We found the roads to be in a dreadful state, and driving hierarchy to be clearly driven (excuse the pun) by the size of engine, cost of car, and blackness of window tint, in that order. In other words, from extreme arrogance, through mere forcefulness, to meek compliance if your car has none of the aforementioned attributes or is of local construction. Think aggressive boy racer in tarted up and blacked out ten year old Five Series, and you are thinking of a mere beginner at the game. Undertaking, overtaking, weaving from lane to lane, all conducted with binary approach to throttle and brake, and at great speed along what were once impressive (and still are for sheer scale) boulevards.
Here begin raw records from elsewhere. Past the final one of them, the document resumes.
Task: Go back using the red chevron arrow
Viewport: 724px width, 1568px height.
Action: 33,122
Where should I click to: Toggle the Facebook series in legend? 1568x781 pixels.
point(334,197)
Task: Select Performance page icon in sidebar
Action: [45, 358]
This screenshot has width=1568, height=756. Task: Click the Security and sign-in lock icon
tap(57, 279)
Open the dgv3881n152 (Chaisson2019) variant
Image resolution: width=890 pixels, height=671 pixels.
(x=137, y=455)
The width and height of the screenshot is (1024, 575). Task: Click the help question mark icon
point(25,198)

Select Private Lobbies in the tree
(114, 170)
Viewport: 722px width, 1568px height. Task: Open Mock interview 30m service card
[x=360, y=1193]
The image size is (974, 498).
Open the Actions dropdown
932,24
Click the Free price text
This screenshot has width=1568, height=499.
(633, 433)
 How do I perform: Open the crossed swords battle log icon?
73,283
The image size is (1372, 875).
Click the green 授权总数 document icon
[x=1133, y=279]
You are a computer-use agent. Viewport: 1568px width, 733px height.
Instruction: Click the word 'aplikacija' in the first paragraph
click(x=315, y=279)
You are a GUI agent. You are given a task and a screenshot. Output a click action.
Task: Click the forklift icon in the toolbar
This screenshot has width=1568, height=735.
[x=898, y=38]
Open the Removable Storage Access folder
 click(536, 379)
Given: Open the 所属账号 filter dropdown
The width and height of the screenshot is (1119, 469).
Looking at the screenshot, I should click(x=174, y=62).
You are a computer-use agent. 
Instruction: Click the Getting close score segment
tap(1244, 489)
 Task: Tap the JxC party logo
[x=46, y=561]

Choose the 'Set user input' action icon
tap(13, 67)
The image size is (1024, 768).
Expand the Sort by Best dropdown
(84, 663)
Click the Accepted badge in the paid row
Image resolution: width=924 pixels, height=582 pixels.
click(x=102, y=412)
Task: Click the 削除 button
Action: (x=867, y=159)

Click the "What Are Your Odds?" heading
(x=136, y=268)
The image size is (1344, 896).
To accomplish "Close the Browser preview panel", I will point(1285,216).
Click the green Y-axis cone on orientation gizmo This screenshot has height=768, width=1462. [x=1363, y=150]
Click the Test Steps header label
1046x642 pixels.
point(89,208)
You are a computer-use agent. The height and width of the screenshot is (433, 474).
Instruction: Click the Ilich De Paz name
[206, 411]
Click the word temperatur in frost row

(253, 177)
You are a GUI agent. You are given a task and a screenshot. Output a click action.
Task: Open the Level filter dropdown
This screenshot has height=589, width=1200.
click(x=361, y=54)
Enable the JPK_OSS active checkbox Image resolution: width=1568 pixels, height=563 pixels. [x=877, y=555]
The masses of locally built cars and a reasonably smattering of mass market cars that we would recognize serve merely as mobile chicanes. Our Rover was being driven at up to 70 MPH through the city, undertaking and overtaking in the process, with us in turn being passed either side. Oh yes, along the dueled sections there are U-turners queued up in the outside lane to avoid, too. I have seen more (all of these cars painted black, of course) Porsche Cayenne Turbo 4x4s, current generation 750iL and V8 X5s, A8 W12s, Bentleys, and even Hummers than I have seen in the rest of my life, all adorned with acres of that aforementioned black tinted glass plus huge, usually chrome, wheels and rubber band tyres. Makes Prague and Shanghai (where I had previously seen such cars in their droves) look poor. If Saturday was typical, at night around the Kremlin and city centre, Japanese and Italian sports bikes are brought out to play, most on race exhaust pipes. The riders are usually without helmets or gloves and are stunt monkeys just out to show off. The police? From my own observation they stand and watch. Believe me UK Speeding Do Gooders worried about 32 MPH in a 30 limit or the need for yet another speed bump in your town, you already live in Utopia! Moscow would give you a coronorary!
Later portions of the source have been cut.